In the museum of Egyptian antiquities at Boulak, the harbour of Cairo, is a wooden statue of an old Egyptian. It was found in a tomb at Sakkara, and belongs to one of the early dynasties of the old primæval monarchy. It is absolutely untarnished by the thousands of years it had been reposing in that tomb. There is no stain of time upon it. To say that it is worth its weight in gold is saying nothing: for its value is not commensurable with gold. It is history itself to those who care to interpret such history. The face is neither of the oval, nor of the round type, but as it were, of an intermediate form; the features and their expression are just such as might be seen in Pall Mall, or in a modern drawing-room, with the difference that there is over them the composed cast of thought of the wisdom of old Egypt. As you look at the statue intently—you cannot do otherwise—the soul returns to it. The man is reflected from the wood as he might have been from a mirror.
He is not a genius. His mind is not full of that light which gives insight. He cannot communicate to others unusual powers of seeing and feeling. He cannot send an electric shock through the minds and hearts of a generation. He is no prophet whose lips have been touched with fire, no poet whose words are creations, no master of philosophical construction, no natural leader of men.
And this piece of wood tells you distinctly not only what manner of man he was not, but also exactly what manner of man he was. How this Egyptian of very early days thought, and felt, and lived, are all there. He was accustomed to command. He was a man of great culture. His culture had refined him. He was conscious of, and valued his refinement. He was benevolent on conviction and principle. It would have been unrefined to have been otherwise. He was somewhat scornful. He was very accurate in his knowledge, his ideas, and statements. Very precise in his way of thinking, and in all that he did. He shrunk from doing a wrong, or from using an ill-placed word, as he would have from a soiled hand. He was as clean and neat in his thoughts as in his habits. He was as obstinate as all the mules in Spain. Had there been any other party in those days, he would have belonged to the party of order; and, if things had gone so far, he would not have shrunk from standing by his principles; but he would not unnecessarily have paraded them. If he had been called upon to die for his principles, he would have died with dignity, and with no sign of the thoughts within. In his philosophy nothing so became firmness of mind as composure of manner.
His servants respected him. They had never known him do a wrong thing; and they had known him do considerate things. But they did not like him. They could not tell why, but it was because they could not understand him. He was an aristocrat. He cultivated and valued the advantages his position had given him; and was dissatisfied with those whom circumstances had forbidden should ever be like himself. He saw that this feeling was inconsequential, but he saw no escape from it, and this vexed his preciseness and accuracy; and he combated the disturbing thought with greater benevolence and greater accuracy, and became more precise where preciseness was possible. He was fond of art, of his books, and of his garden. He was not unsocial, still, in a sense, nature attracted him more than man; and he preferred the wisdom of the ancients to that of the moderns.

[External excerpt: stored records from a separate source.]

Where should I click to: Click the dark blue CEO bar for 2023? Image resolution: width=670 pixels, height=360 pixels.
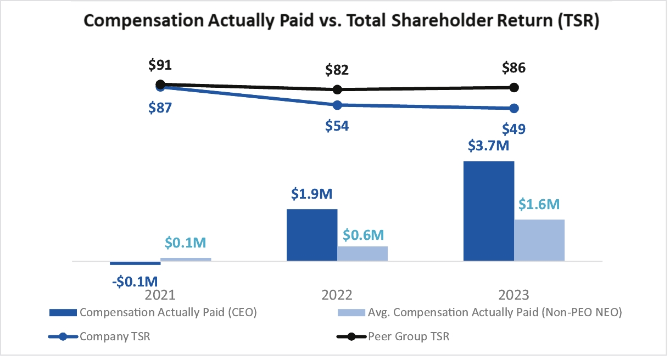(489, 211)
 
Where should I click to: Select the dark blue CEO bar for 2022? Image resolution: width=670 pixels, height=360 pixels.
(312, 235)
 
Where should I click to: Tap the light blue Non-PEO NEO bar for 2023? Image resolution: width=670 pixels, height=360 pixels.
(539, 240)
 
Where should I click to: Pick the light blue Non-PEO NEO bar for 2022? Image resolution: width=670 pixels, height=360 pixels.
(362, 254)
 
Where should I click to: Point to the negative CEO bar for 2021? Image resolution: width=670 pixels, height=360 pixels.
(135, 263)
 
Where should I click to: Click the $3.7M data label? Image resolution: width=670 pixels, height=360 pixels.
(489, 148)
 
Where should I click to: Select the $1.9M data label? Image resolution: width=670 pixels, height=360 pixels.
(312, 195)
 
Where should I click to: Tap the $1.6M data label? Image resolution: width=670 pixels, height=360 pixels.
(539, 205)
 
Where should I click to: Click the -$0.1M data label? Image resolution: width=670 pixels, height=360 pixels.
(135, 281)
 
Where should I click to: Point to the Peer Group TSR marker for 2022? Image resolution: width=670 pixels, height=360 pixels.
(338, 89)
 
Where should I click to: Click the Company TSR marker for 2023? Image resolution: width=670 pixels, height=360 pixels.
(514, 108)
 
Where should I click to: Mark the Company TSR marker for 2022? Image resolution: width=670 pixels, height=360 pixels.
(338, 105)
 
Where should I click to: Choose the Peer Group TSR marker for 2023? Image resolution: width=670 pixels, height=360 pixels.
(514, 87)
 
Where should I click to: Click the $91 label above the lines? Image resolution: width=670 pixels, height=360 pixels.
(160, 65)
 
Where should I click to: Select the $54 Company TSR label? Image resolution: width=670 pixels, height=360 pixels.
(337, 126)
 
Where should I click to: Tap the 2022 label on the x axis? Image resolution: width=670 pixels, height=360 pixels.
(337, 294)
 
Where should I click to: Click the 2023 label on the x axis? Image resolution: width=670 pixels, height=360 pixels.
(513, 294)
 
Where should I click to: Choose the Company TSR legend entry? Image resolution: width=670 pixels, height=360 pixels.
(99, 336)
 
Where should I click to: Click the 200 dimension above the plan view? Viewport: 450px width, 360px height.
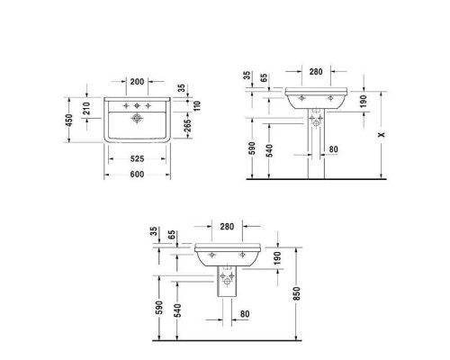point(137,81)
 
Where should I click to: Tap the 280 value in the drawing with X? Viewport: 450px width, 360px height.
point(315,71)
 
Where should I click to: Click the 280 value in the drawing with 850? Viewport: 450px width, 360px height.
point(227,227)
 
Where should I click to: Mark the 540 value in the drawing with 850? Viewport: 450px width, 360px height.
point(176,311)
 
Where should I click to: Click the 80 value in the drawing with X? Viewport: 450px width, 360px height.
point(335,150)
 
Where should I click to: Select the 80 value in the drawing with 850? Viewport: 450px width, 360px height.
point(246,313)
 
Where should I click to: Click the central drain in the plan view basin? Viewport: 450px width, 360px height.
point(137,118)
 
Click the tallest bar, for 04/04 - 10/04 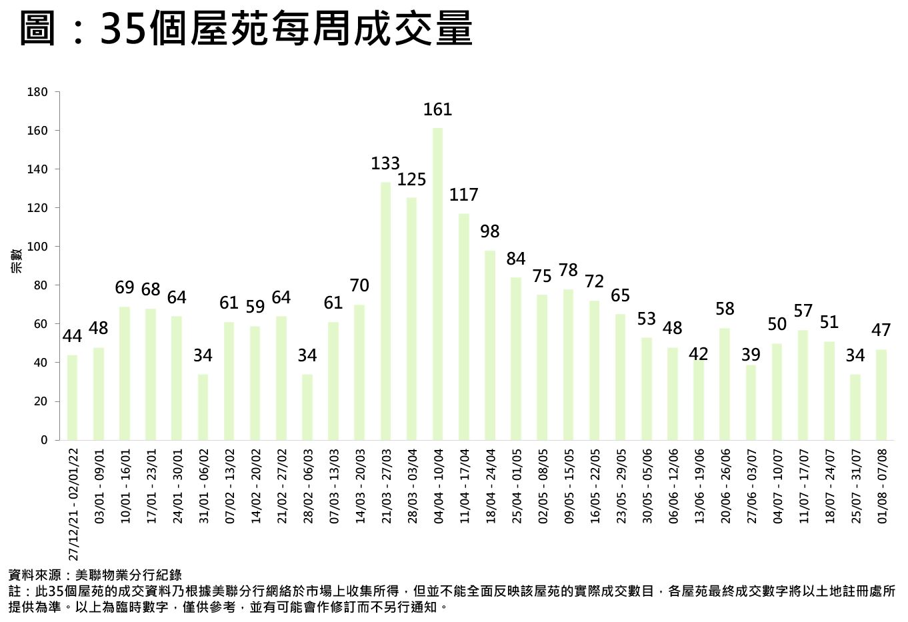(x=438, y=283)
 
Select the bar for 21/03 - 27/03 (x=385, y=311)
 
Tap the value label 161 (x=438, y=109)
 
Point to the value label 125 (x=411, y=179)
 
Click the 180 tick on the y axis (x=37, y=92)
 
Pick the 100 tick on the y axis (x=37, y=247)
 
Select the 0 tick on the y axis (x=44, y=440)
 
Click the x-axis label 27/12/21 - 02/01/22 (x=73, y=504)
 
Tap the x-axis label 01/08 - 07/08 (x=882, y=486)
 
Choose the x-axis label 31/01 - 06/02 (x=203, y=486)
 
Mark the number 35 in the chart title (x=123, y=30)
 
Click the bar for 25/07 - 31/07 (x=855, y=407)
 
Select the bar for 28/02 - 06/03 (x=307, y=407)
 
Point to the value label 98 (x=490, y=231)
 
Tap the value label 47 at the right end (x=881, y=331)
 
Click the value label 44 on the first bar (x=73, y=337)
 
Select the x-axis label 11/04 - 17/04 (x=464, y=486)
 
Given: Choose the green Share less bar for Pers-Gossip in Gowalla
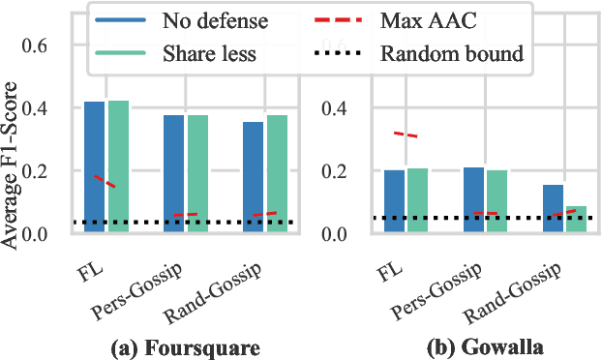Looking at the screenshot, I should [x=497, y=201].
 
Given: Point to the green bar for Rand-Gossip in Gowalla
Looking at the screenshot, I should [x=577, y=220].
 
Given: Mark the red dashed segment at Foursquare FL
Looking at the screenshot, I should [x=105, y=181].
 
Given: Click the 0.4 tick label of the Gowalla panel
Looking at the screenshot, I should [x=345, y=108].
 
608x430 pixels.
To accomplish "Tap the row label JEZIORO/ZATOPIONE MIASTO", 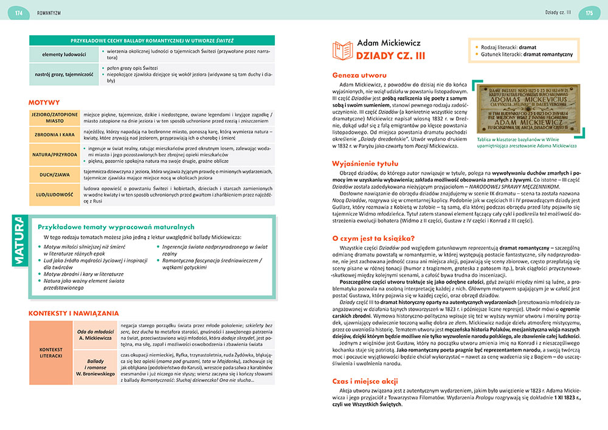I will [x=55, y=117].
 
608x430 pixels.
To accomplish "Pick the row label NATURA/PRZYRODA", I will [x=55, y=154].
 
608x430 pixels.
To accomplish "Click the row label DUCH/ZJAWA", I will [x=55, y=175].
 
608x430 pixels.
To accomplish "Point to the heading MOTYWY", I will [x=44, y=102].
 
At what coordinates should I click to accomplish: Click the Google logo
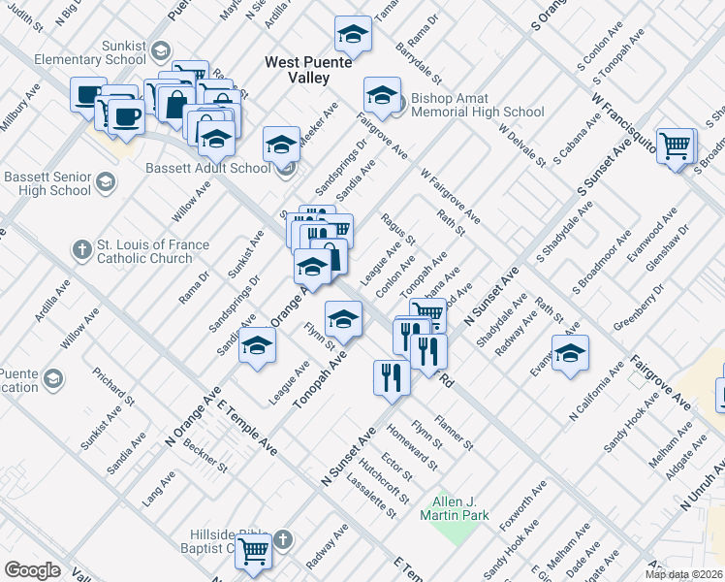pos(33,569)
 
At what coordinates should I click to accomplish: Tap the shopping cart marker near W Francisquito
pos(677,146)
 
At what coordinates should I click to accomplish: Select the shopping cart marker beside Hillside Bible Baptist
pos(254,551)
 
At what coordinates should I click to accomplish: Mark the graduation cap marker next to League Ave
pos(257,347)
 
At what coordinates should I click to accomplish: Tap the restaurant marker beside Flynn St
pos(391,376)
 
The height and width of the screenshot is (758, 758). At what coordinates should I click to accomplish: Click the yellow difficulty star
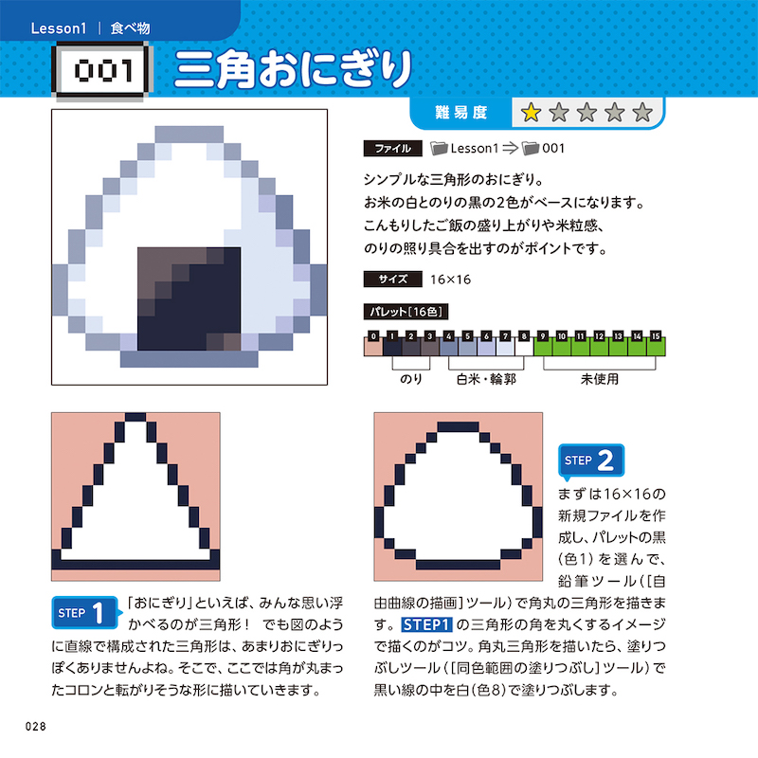tap(531, 113)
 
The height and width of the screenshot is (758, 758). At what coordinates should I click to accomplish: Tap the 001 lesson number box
tap(102, 70)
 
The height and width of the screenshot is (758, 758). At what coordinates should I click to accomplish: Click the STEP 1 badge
tap(86, 612)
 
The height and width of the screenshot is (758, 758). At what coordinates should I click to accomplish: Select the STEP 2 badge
tap(590, 460)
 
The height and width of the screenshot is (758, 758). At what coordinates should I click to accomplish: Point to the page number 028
tap(36, 726)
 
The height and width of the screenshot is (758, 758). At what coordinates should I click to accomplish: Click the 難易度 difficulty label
tap(460, 113)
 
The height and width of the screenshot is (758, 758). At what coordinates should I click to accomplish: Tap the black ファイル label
tap(392, 149)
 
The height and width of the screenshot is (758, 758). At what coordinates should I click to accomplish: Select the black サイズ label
tap(392, 279)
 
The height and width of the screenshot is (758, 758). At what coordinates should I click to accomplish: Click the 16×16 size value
tap(450, 280)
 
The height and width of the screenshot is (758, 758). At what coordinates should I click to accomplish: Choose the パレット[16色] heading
tap(406, 312)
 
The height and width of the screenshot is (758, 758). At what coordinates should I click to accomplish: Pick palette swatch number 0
tap(372, 346)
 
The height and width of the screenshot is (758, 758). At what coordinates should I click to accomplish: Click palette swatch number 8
tap(524, 346)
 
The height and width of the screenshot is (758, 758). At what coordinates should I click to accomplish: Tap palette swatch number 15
tap(656, 346)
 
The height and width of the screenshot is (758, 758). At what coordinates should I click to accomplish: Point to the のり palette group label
tap(411, 379)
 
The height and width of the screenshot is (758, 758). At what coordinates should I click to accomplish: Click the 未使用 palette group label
tap(600, 379)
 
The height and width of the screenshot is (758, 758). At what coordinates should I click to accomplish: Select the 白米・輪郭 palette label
tap(486, 379)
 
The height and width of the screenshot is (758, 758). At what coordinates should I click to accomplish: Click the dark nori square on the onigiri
tap(189, 298)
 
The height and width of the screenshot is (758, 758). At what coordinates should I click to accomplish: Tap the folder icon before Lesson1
tap(439, 149)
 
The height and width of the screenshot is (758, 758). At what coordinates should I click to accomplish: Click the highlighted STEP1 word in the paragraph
tap(426, 624)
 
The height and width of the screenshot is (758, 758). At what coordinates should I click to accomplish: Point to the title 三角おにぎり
tap(294, 69)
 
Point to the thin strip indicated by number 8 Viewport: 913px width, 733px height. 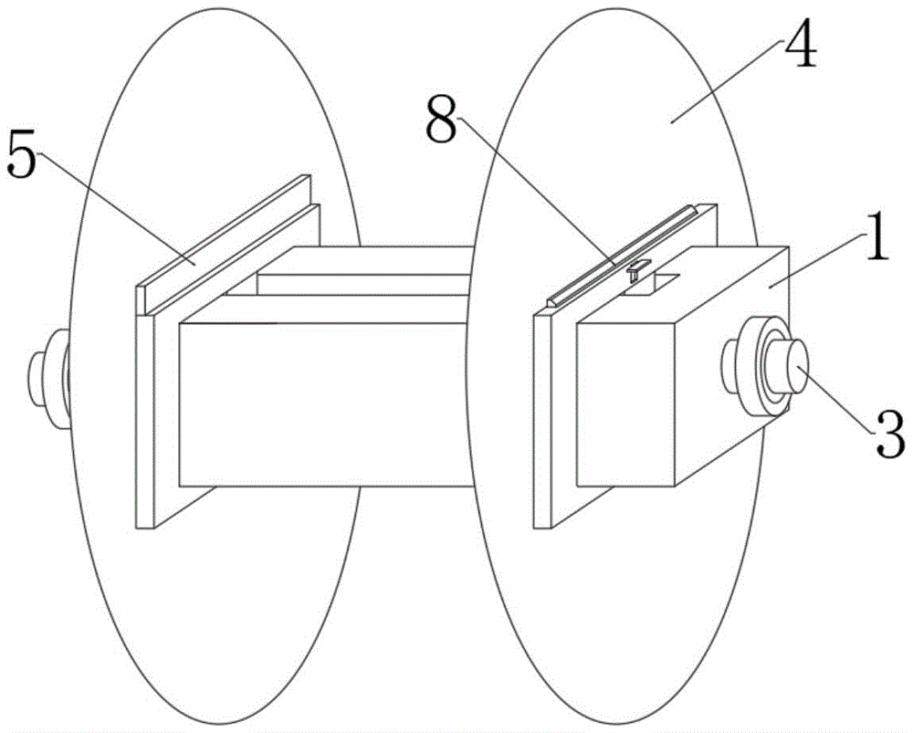pos(621,256)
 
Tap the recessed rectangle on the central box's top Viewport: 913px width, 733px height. pos(365,284)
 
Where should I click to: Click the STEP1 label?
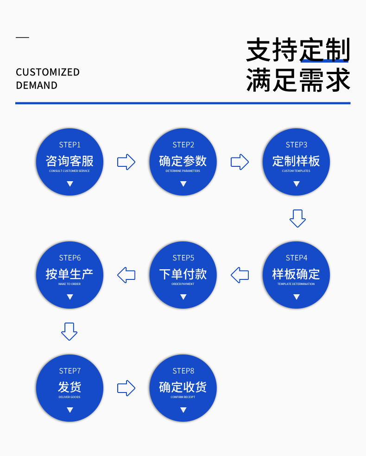click(x=69, y=145)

Such was this Egyptian of between five and six thousand years ago. He was the creation of a high civilization. He could have been understood only by men as civilized as himself. That he was understood is plain, from this piece of wood having been endowed with such a soul.
In the Boulak Museum is also a statue in diorite, one of the hardest kinds of stone, carefully executed and beautifully polished, of Chephren, the builder of the second Pyramid, with his name inscribed upon it. The features are uninjured, and are seen by us at this day just as they were seen by Chephren and his Court 5,000 years ago. It was discovered by M. Mariette at the bottom of the well, which supplied the water used for sacred purposes in the sepulchral temple attached to Chephren’s Pyramid. This statue must have been, originally, erected in the temple; and we can imagine that it was thrown into the well by the barbarous Hyksos, or iconoclastic Persians, where it lay undisturbed till brought again to light by M. Mariette. Probably the well had been filled up with the rubbish of demolitions contemporary with the overthrow of the statue, and, having been thus forthwith obliterated, had been lost to sight and memory to our day.